▶ **SCHRIFTELIJKE OPDRACHT**
Beantwoord aan de hand van de tekst hieronder deze vragen:
1. Welk artikel van het Executieverdrag wordt genoemd in de vraag of iets kan gelden als een maatregel?
2. In welk artikel van het Executieverdrag is de materiële werkingssfeer omschreven?
3. Wie moet nagaan of het hoofdgeding op een gebied binnen die werkingssfeer ligt?

▶ **TEKST**
2)      Zo ja, kan het dan gelden als een maatregel in de zin van artikel 24 [Executieverdrag]?”

 Beantwoording van de prejudiciële vragen

9       Met deze vragen, die samen moeten worden onderzocht, wenst de verwijzende rechter in wezen te vernemen of een verzoek om een getuigenverhoor te gelasten voordat een zaak ten gronde aanhangig wordt gemaakt, teneinde de indiener daarvan in staat te stellen in te schatten of een eventuele vordering opportuun is, als voorlopige of bewarende maatregel in de zin van artikel 24 Executieverdrag onder het toepassingsgebied daarvan valt.

10     Om te beginnen zij eraan herinnerd dat artikel 24 Executieverdrag enkel ter verkrijging van voorlopige of bewarende maatregelen kan worden ingeroepen op gebieden die tot de materiële werkingssfeer van het Executieverdrag, zoals omschreven in artikel 1 daarvan, behoren (arresten van 27 maart 1979, De Cavel, 143/78, Jurispr. blz. 1055, punt 9; 31 maart 1982, C.H.W., 25/81, Jurispr. blz. 1189, punt 12, en 17 november 1998, Van Uden, C‑391/95, Jurispr. blz. I‑7091, punt 30). Het is derhalve de taak van de verwijzende rechter om na te gaan of dat in het hoofdgeding het geval is.

(Opgeslagen gegevens)
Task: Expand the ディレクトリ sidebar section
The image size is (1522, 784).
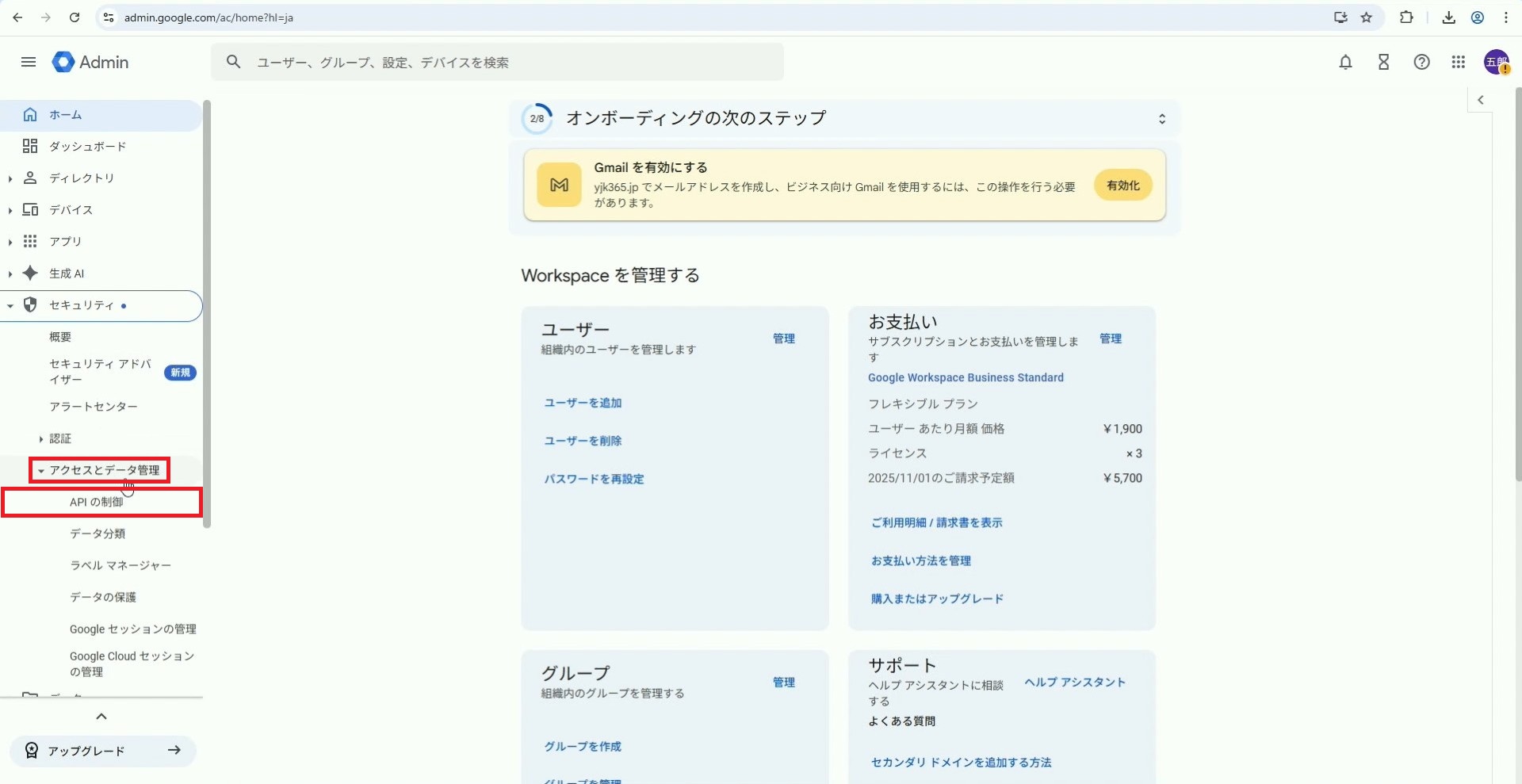Action: (x=10, y=178)
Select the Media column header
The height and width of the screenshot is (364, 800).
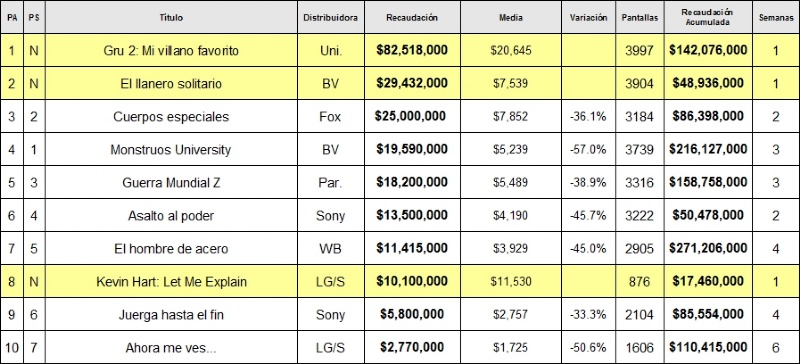point(511,17)
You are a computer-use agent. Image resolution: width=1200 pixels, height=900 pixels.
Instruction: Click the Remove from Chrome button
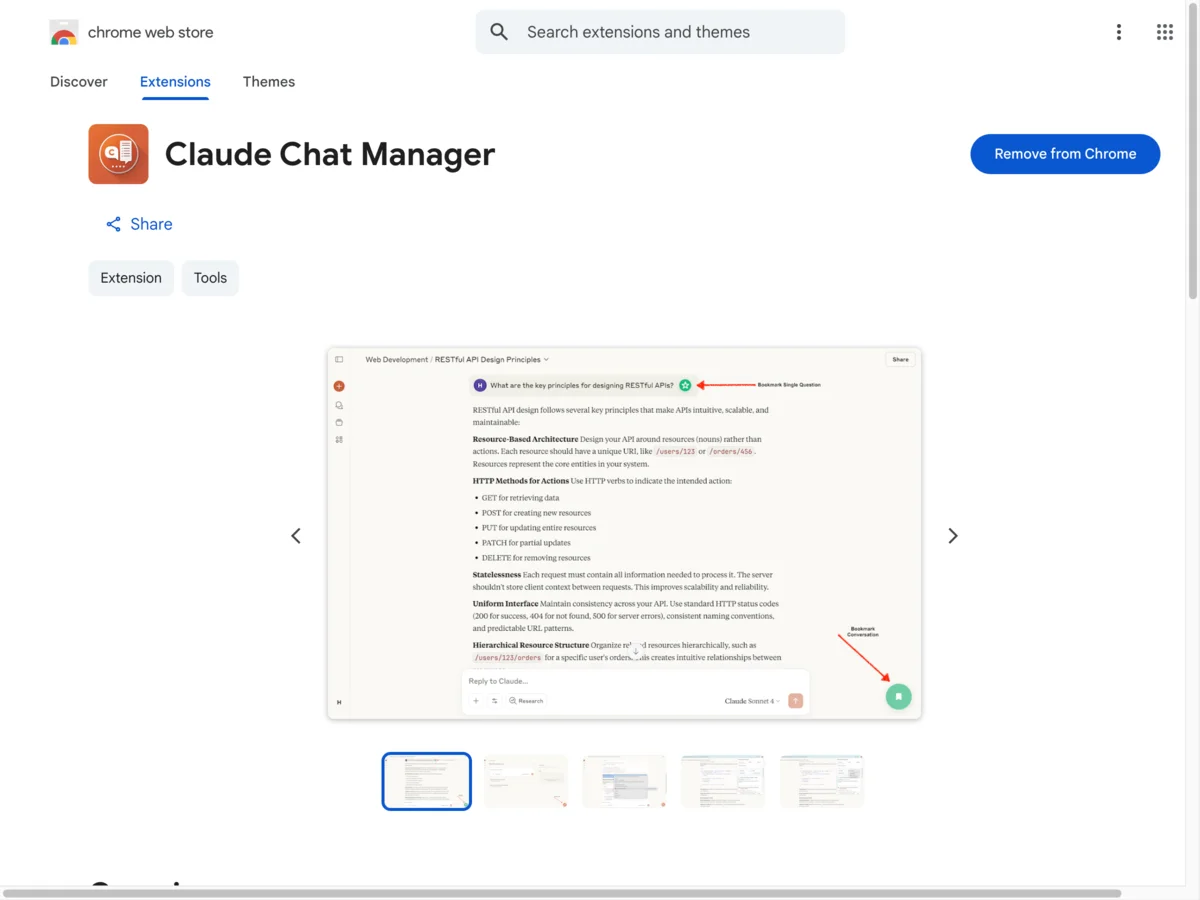click(x=1065, y=153)
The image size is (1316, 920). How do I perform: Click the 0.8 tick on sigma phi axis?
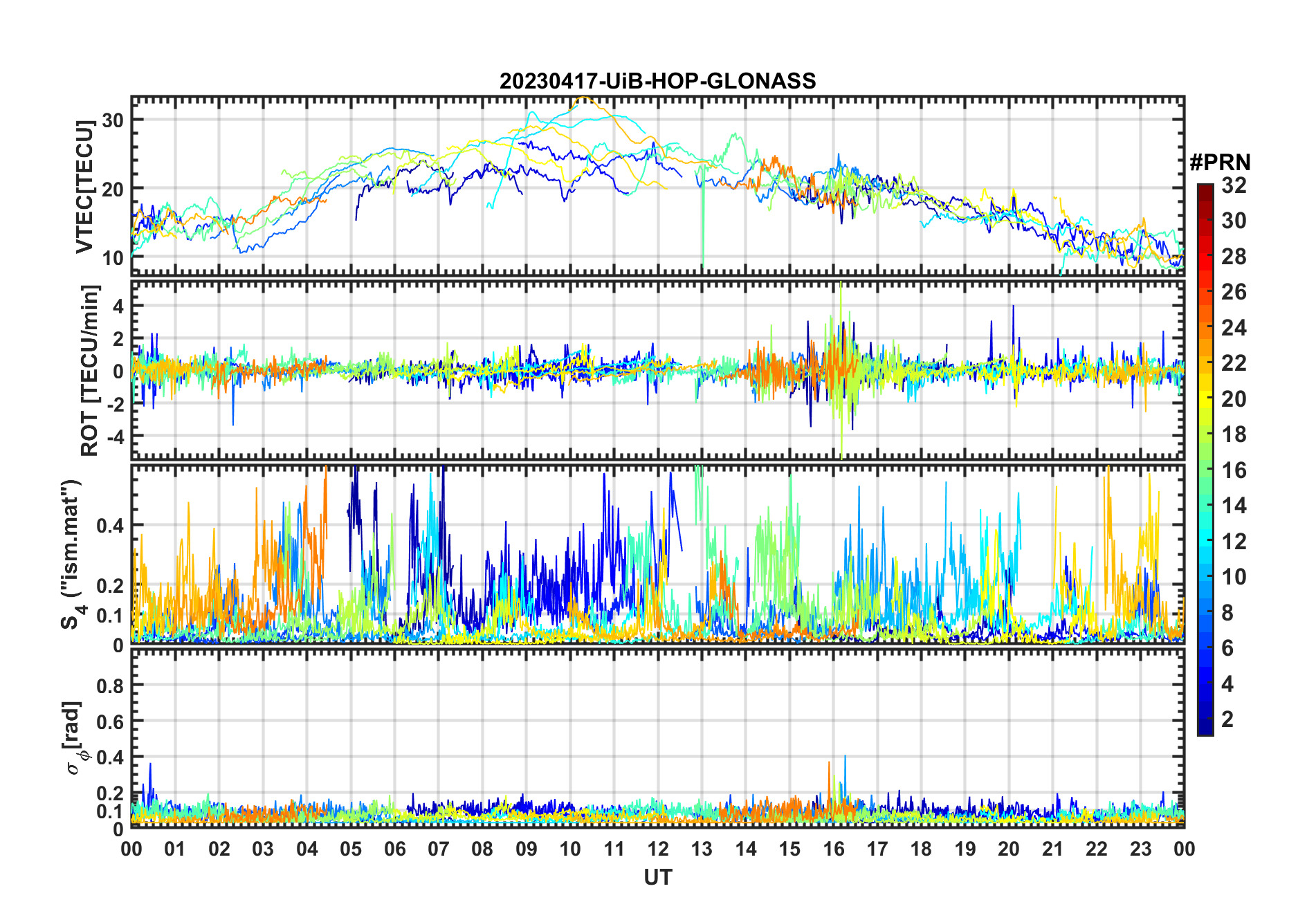[110, 686]
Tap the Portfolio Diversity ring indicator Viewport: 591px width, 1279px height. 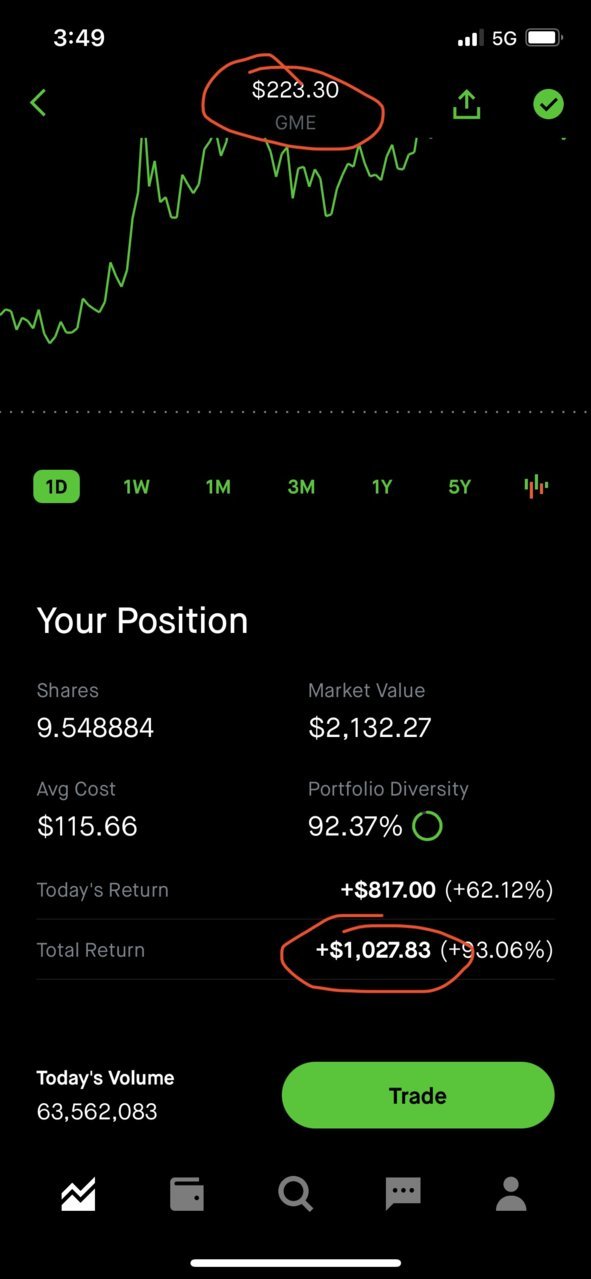[x=427, y=826]
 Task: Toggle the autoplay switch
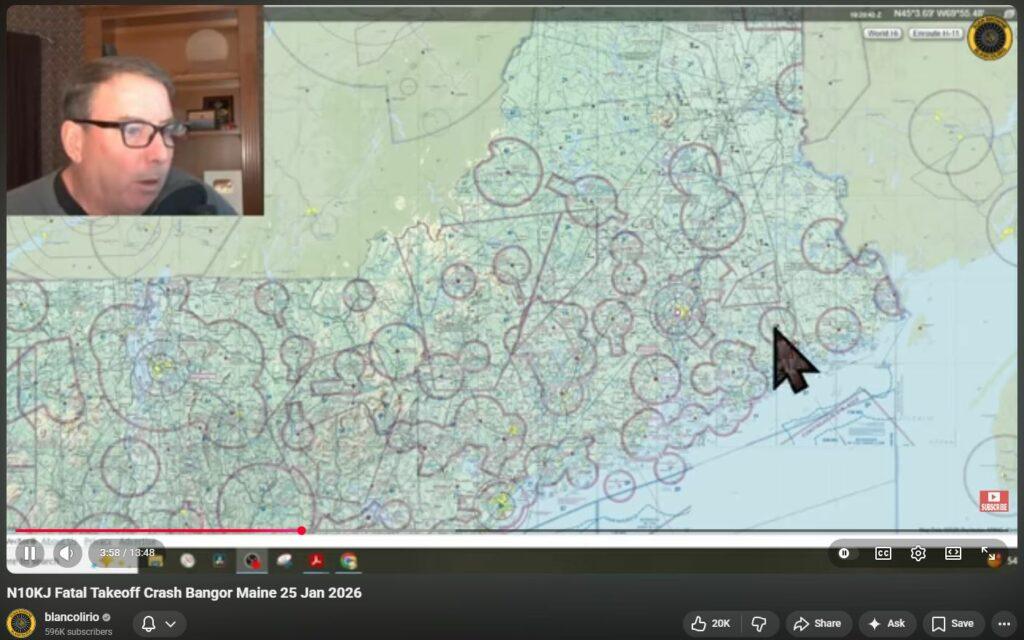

▶ **UITKOMST VAN OPDRACHT**
1. Artikel 24.
2. Artikel 1.
3. De verwijzende rechter.